Third Arc (Fallen Heart) - 406. Full Moon I
The night had turned black and breathless.
Not the kind of peaceful darkness that lulls a house to sleep—but the kind that hangs in the air like smoke before a storm. Heavy. Dense. Watching.
Far from the gold-lit spires and smooth marble of Euphorion's capital, past the old border trails and half-forgotten paths, nestled deep in the hilly stretch of Zephyrus territory, stood a manor. Isolated. Oddly shaped. Too old for comfort, too new to be a relic. It didn't look like it belonged to anyone—but it was warded like it belonged to someone very important.
Magic formations pulsed faintly along its outer edge. Runes etched into jagged stone lit up and dimmed in soft rotations. Most were repelling barriers—older ones drawn in crescent shapes to keep out the wild beasts that roamed the nearby woods. Others were more recent. Thick, jagged spellwork laced with blood-pacted ink meant to shatter curses before they touched the door. And the third layer… darker. Designed to disorient anyone who arrived with hostile intent.
And tonight?
All three layers hummed. Uneasy. Like they sensed something coming.
Inside the manor, the air was warmer. Still, but not soft. The kind of silence that didn't cradle—it pressed. The kind that warned.
The master of the house, an old man named Silvan, sat near the hearth in a tall, cracked leather chair. The firelight played across his face—lined, shadowed, with a beard turned mostly to snow. His eyes, though dulled with time, still held sharpness. The kind that read too much, saw too much, lived too long.
He should've been asleep.
His two grandsons were already deep in their dreams upstairs. His three remaining servants had retired earlier after preparing tea and bolting all the windows—though they barely needed to, with how tightly sealed the manor's enchantments were.
But Silvan couldn't sleep.
Not because of the aches in his joints, or the way the storm wind howled past the chimney like a wolf sniffing for a crack.
No.
It was the letter.
The one sent a month ago. From the king of Euphorion himself.

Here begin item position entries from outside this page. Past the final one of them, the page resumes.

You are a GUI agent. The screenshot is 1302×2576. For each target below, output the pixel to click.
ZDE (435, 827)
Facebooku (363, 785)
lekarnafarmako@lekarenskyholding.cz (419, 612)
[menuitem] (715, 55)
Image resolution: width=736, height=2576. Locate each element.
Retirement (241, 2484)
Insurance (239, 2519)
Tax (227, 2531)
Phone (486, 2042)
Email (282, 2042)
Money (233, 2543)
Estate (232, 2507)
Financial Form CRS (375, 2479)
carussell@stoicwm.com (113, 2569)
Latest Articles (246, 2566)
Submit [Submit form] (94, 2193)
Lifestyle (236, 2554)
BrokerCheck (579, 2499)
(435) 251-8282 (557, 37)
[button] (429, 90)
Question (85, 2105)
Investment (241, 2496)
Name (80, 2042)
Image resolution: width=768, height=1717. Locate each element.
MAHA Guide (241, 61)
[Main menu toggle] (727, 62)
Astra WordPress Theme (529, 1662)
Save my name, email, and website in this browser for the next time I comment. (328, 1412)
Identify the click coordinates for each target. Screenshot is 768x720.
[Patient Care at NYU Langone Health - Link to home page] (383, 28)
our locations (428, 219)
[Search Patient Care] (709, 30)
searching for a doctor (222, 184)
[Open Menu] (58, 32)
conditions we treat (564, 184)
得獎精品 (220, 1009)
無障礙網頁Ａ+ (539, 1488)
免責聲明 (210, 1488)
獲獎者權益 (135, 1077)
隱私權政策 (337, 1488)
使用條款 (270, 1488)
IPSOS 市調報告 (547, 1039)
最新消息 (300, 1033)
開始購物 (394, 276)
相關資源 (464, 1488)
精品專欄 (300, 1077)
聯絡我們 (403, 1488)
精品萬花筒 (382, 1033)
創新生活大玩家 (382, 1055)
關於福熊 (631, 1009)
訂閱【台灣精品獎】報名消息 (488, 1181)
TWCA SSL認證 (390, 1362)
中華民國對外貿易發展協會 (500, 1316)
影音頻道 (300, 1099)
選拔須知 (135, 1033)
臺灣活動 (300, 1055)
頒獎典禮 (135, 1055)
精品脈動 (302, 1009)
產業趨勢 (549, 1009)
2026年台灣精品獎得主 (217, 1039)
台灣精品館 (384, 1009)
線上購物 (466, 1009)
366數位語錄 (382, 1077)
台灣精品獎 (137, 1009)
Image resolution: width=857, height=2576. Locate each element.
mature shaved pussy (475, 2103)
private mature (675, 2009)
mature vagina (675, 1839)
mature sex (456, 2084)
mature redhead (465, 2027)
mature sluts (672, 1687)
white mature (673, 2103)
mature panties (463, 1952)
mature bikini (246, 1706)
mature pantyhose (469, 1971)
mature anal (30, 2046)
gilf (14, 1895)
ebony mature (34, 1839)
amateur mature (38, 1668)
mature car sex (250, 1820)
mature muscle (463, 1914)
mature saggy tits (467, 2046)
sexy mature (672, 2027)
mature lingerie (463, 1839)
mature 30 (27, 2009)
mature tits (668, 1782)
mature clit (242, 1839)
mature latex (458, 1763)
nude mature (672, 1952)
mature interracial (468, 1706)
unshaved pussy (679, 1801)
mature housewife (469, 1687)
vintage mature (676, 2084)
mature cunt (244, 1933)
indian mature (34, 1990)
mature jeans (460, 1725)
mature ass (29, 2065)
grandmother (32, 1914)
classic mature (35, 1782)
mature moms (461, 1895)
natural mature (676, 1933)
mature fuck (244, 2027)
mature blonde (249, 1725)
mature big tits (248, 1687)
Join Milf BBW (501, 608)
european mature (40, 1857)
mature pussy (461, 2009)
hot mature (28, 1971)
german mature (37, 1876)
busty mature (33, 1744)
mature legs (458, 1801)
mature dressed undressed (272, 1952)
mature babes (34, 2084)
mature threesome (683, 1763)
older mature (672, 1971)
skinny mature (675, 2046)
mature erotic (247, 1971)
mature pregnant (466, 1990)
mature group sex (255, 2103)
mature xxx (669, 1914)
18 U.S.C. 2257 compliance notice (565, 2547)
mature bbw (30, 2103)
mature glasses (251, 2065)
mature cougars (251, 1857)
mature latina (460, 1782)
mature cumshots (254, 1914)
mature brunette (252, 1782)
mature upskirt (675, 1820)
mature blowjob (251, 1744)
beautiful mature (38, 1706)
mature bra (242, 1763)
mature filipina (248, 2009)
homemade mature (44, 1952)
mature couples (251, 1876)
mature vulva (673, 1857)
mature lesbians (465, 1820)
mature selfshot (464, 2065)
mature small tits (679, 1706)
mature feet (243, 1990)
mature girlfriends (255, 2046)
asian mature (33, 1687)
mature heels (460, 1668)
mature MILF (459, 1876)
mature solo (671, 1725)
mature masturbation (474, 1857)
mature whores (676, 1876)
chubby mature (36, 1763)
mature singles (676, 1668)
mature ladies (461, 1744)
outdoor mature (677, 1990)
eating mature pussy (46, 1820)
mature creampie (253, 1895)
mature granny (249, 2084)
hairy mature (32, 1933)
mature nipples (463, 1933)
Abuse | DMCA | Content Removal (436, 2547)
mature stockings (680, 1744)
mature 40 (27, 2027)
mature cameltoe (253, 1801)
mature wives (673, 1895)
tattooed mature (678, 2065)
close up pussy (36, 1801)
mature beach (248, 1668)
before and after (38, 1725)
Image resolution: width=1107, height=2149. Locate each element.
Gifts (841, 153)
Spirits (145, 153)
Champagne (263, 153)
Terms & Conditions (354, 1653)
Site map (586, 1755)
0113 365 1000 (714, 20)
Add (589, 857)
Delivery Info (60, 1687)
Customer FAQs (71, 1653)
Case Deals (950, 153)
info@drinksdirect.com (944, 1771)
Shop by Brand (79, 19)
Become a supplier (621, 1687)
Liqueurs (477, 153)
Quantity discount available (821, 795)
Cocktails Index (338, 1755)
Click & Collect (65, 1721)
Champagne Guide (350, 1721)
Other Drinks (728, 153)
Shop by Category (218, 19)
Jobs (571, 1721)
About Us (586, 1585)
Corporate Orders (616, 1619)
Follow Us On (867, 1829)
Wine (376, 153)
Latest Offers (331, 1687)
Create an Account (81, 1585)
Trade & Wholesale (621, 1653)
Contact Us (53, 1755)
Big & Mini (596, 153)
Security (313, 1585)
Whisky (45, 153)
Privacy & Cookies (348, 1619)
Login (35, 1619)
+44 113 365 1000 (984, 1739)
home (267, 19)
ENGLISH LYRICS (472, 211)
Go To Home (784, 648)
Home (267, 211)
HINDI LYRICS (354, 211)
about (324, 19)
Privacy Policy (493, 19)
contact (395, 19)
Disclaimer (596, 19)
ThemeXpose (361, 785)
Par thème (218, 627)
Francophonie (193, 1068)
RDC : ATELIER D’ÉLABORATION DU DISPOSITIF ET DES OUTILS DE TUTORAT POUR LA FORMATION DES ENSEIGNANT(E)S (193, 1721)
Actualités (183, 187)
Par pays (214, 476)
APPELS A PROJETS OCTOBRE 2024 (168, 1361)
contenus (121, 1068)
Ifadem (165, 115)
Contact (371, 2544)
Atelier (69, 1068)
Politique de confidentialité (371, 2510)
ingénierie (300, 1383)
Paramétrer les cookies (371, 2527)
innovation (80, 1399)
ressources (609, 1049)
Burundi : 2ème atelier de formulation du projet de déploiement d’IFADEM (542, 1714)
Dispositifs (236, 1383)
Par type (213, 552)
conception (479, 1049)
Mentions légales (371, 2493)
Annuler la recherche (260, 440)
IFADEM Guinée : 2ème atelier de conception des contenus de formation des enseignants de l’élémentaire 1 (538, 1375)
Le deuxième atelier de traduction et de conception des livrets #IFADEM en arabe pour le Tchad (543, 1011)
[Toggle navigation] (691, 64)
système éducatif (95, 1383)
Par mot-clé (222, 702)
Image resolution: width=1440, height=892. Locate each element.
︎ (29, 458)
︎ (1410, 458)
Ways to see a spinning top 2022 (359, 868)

"I will visit, with my queen, before the next full moon. Your insight is required."
That was all it had said.
No exact date. No formal seal of visit. Just a king's word.
Silvan folded and refolded the damn parchment five times that day. The letter now sat on the small table beside him.
They were supposed to come today.
And now it was almost midnight.
Still no rider.
No knock at the manor door.
No flare across the ward to signal royal approach.
Silvan stared into the fire. Not blinking. Not really seeing.
He'd lived long enough to know when his bones whispered something bigger than anxiety. This wasn't just nerves. This wasn't age.
It was instinct.
Something was coming.
And not just the king.
His hand twitched once, then slowly moved to his walking cane—not because he needed it to walk, but because he had things hidden inside it that were better drawn than left waiting.
He stood, quietly. Listened.
The wind moaned against the high windows again. Then the wards outside gave a soft pulse—one beat, then nothing.
He narrowed his eyes.
Not a break.
Not an attack.
Just… a ripple.
He turned from the fireplace and moved to the long hallway at the back of the sitting room. The manor creaked gently with his steps.
He passed the hall of books, passed the door marked with a forgotten language that no one else in the manor was allowed to touch. Then finally came to a small chamber with a wide arched window. It overlooked the northern edge of the estate.
Silvan pushed the curtain aside and peered out.
Nothing.
No light on the hills.
No movement among the trees.
But still—his gut twisted tighter.
He muttered a spell under his breath, and the glass shimmered. The trees beyond lit up faintly in his vision—outlined by threads of detection magic.
Still… no signs.
But the wards had felt something. That he was sure of.
He didn't bother with the staff bell. He moved back to the main room, grabbed the old iron teapot, and poured himself what remained of the bitterroot blend the servants had left for him. Cold now. He sipped anyway.
"Why do I feel like the monsters I've kept out for forty years are going to seem like kittens compared to what walks through my door tonight?" he muttered.